# A chilling observation about our future as a nation



## Josiah (Jan 12, 2015)

It was the moment at which gridlock became institutionalized.


​We are now at a point where the institutional inertia of our political organization will regularly produce divided government. Future historians will not blame Obama because there will be no illusion that more could have been done. The country will come together in emergencies – particularly foreign crises – but the federal government will remain dysfunctional for the most part. State and local governments will become more important in response. Some will have resources to move forward; others will be starved for resources. This will produce a country of even greater regional differences as some areas develop and others are left behind. Major problems of a national scope will not be addressed or they will be addressed only with half measures unlikely to succeed.
*– Paul Kahn*​


----------



## Jackie22 (Jan 12, 2015)

Well now, that's a lovely prediction....huh?

Sadly, I agree with it.


----------



## QuickSilver (Jan 12, 2015)

Well, someone finally said it..  Yes... very true.  On the other hand.. HOW can the Democratic party stand by and let Republicans move all the money to the top and create a third world nation?  Stopping them is of utmost importance, before this country becomes Dickens England.


----------



## Jackie22 (Jan 12, 2015)

QuickSilver said:


> Well, someone finally said it..  Yes... very true.  On the other hand.. HOW can the Democratic party stand by and let Republicans move all the money to the top and create a third world nation?  Stopping them is of utmost importance, before this country becomes Dickens England.



Totally agree!


----------



## rt3 (Jan 12, 2015)

Somebody got sand in there swimming suit.


----------



## oakapple (Jan 12, 2015)

rt3 said:


> Somebody got sand in there swimming suit.


    Have you been to the beach rt3?


----------



## rkunsaw (Jan 12, 2015)

We took a giant step toward improving our government in November.


----------



## Don M. (Jan 12, 2015)

Josiah09 said:


> It was the moment at which gridlock became institutionalized.
> 
> 
> ​We are now at a point where the institutional inertia of our political organization will regularly produce divided government. Future historians will not blame Obama because there will be no illusion that more could have been done. The country will come together in emergencies – particularly foreign crises – but the federal government will remain dysfunctional for the most part. State and local governments will become more important in response. Some will have resources to move forward; others will be starved for resources. This will produce a country of even greater regional differences as some areas develop and others are left behind.
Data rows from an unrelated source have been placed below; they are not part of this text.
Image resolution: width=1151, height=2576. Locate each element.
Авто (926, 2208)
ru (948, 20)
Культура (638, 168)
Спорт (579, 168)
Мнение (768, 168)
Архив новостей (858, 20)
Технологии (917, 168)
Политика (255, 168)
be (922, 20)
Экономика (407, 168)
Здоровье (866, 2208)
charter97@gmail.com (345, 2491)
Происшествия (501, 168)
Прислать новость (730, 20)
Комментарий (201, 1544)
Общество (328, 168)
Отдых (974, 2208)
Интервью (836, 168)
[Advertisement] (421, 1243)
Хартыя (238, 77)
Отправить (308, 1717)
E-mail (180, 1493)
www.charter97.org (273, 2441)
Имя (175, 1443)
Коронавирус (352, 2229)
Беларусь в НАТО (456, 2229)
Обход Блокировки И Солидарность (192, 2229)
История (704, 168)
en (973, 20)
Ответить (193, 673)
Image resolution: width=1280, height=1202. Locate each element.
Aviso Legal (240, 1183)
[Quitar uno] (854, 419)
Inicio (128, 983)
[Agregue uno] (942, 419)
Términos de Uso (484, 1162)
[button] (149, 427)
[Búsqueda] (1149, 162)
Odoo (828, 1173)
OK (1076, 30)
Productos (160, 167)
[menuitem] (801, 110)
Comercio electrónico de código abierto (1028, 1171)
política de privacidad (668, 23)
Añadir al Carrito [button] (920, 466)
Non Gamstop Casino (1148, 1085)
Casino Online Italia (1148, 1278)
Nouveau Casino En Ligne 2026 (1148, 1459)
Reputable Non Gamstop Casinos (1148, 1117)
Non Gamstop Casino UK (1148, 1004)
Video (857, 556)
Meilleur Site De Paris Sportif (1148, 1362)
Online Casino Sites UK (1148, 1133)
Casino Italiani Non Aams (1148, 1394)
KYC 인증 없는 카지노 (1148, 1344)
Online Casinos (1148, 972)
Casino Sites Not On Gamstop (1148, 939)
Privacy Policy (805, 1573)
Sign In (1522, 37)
Major problems of a national scope will not be addressed or they will be addressed only with half measures unlikely to succeed.*– Paul Kahn*



This is what happens when the citizens of a nation allow Greed and Big Money to take over the Government.  Even worse, it fosters the Blind Partisanship which allows these wealthy special interests to cement their hold on the government.  "Citizens United" is the Worst Thing that has come out of Washington in recent years, and it may turn out to be the Final Coffin Nail in this nations Democracy.  If our nation is going to move forward and serve the needs of our people, again, this Liberal vs. Conservative BS must Cease.  We have become a Divided Nation, and those at the top are laughing themselves silly over the success of this division.


----------



## QuickSilver (Jan 12, 2015)

Don M. said:


> This is what happens when the citizens of a nation allow Greed and Big Money to take over the Government.  Even worse, it fosters the Blind Partisanship which allows these wealthy special interests to cement their hold on the government.  "Citizens United" is the Worst Thing that has come out of Washington in recent years, and it may turn out to be the Final Coffin Nail in this nations Democracy.  If our nation is going to move forward and serve the needs of our people, again, this Liberal vs. Conservative BS must Cease.  We have become a Divided Nation, and those at the top are laughing themselves silly over the success of this
> division.




The wealthy and special interest groups have done a bang up job of convincing middle class Americans that the Poor are responsible for ALL the problems in the US..  Of course that is what they want us to believe so we won't notice who the real drains on society are.... THEM..


----------



## rt3 (Jan 12, 2015)

Don't forget how many of those wealthy are Demos.


----------



## rt3 (Jan 12, 2015)

I don't think we are divided, at least in the United we stand, divided we fall sense. Just lots of different opinions. The security that was brought about by the Industrial Age creation of the middle class buffer zone has been replaced somewhat by the self preservation instincts of government and big business. Given the accelerating reduction of the world food supply it's just a matter of time before the deck is reshuffled and historical sociological models will be revised drastically. The chaos model will then be perturbed into a new attractor that none can predict.
Some Utopian social/government is "Scary". 
The rich aren't laughing, they don't need to. By world standards, the U.S. poor are the rich, good luck convincing them


----------



## oakapple (Jan 13, 2015)

rt3 said:


> I don't think we are divided, at least in the United we stand, divided we fall sense. Just lots of different opinions. The security that was brought about by the Industrial Age creation of the middle class buffer zone has been replaced somewhat by the self preservation instincts of government and big business. Given the accelerating reduction of the world food supply it's just a matter of time before the deck is reshuffled and historical sociological models will be revised drastically. The chaos model will then be perturbed into a new attractor that none can predict.
> Some Utopian social/government is "Scary".The rich aren't laughing, they don't need to. By world standards, the U.S. poor are the rich, good luck convincing them


 It's true that ideas of 'wealth' are all relative.


----------



## BobF (Jan 13, 2015)

http://freebeacon.com/politics/more...s-sit-on-10-richest-members-of-congress-list/
*More Democrats than Republicans Sit on 10 Richest Members of Congress List*


BY:  Stephanie Wang 
January 15, 2014 4:59 am

While Republicans often get the reputation for being “the party of  the rich,” seven of the 10 richest members of Congress are Democrats,  according to the Center for Responsive Politics (CRP).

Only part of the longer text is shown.